Bloodborne
Overview
Bloodborne is the nightmare child of Hidetaka Miyazaki’s return to the director’s chair after handing off Dark Souls II to Tomohiro Shibuya. Released in March 2015 as a PlayStation 4 exclusive, it traded the crumbling medieval castles of Dark Souls for gaslit Victorian streets dripping with blood and madness. Where Demon’s Souls invented the formula and Dark Souls perfected it, Bloodborne twisted it — faster, angrier, more aggressive. The shield was gone. Hesitation kills.
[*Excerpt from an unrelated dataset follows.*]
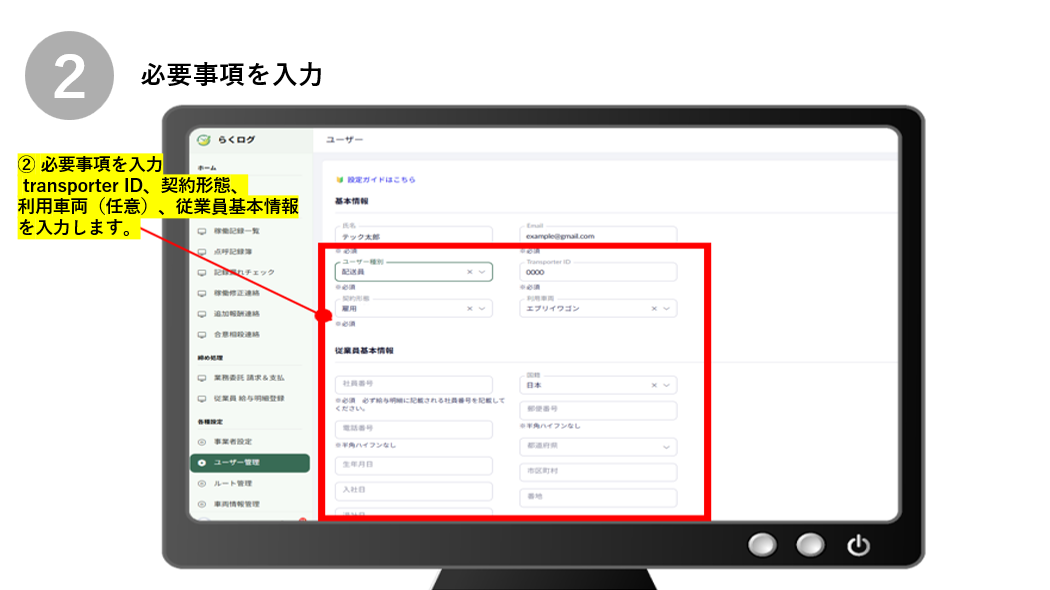This screenshot has width=1050, height=590.
Task: Expand the ユーザー種別 dropdown
Action: tap(482, 272)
The only way to survive the night is to push forward and take the blood.
The City of Yharnam
Yharnam is a city that already lost before you arrive. Its cobblestone streets run slick with blood and its citizens — pale, gaunt, clutching torches and pitchforks — wander in paranoid mobs hunting beasts that used to be their neighbors. The Scourge of Beasts has consumed the city. The Healing Church promised salvation through blood ministration, but the cure became the curse. Every dose of old blood heals the flesh and corrupts it in equal measure. By the time the player arrives as a foreigner seeking treatment, Yharnam is a closed loop of transformation: the hunters hunt the beasts, the beasts were once the hunters, and the blood that fuels both sides flows from something far older and far worse.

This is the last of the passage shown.